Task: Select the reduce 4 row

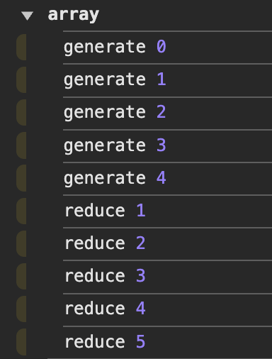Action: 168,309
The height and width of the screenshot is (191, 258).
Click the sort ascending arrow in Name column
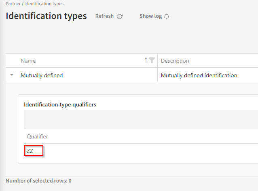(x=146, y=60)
* * *
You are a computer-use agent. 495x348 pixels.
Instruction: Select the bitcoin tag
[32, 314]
==
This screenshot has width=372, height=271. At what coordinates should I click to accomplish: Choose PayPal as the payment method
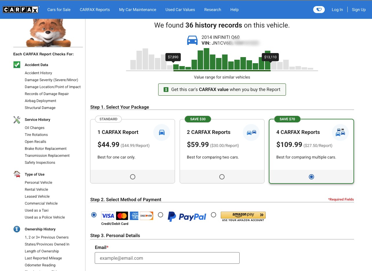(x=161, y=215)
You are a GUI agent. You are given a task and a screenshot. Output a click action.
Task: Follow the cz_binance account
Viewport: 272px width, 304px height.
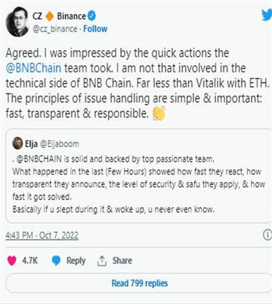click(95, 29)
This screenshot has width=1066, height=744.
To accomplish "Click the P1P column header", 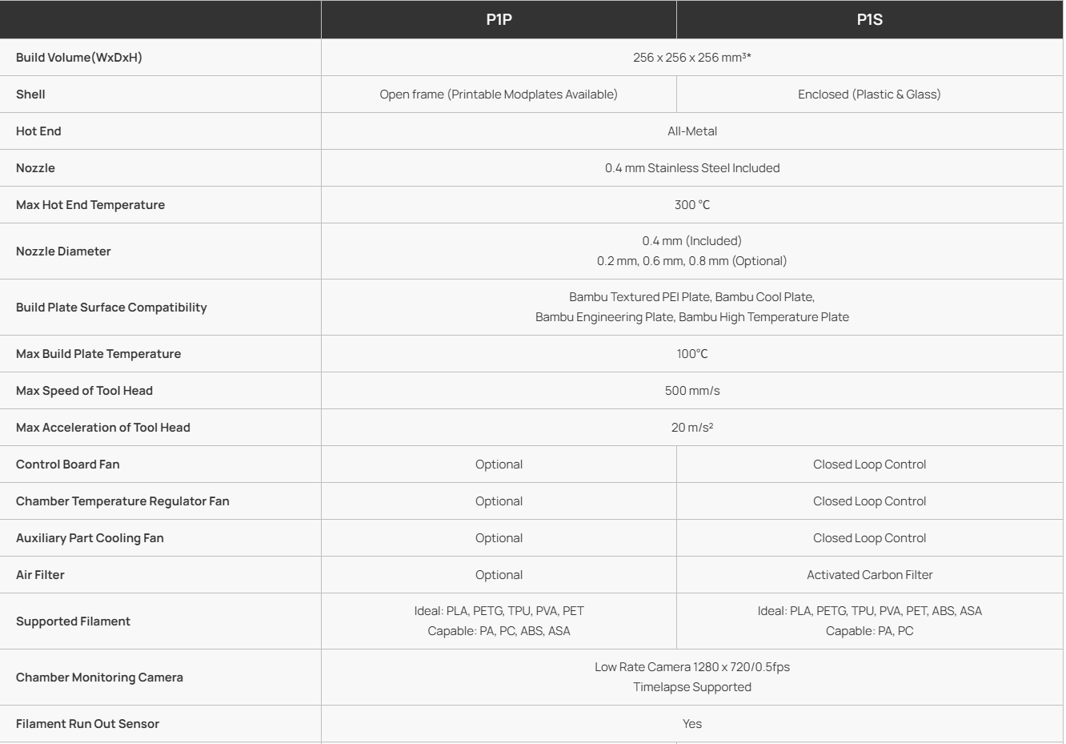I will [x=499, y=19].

Job: Rewrite the records from the line with "Task: Select the reduce 4 row" to the line with "(x=146, y=60)", changing "screenshot" to "image" and keeping everything else the same. Leave the pictures out.

Solved problem:
Task: Select the reduce 4 row

Action: 168,309
The height and width of the image is (191, 258).
Click the sort ascending arrow in Name column
(x=146, y=60)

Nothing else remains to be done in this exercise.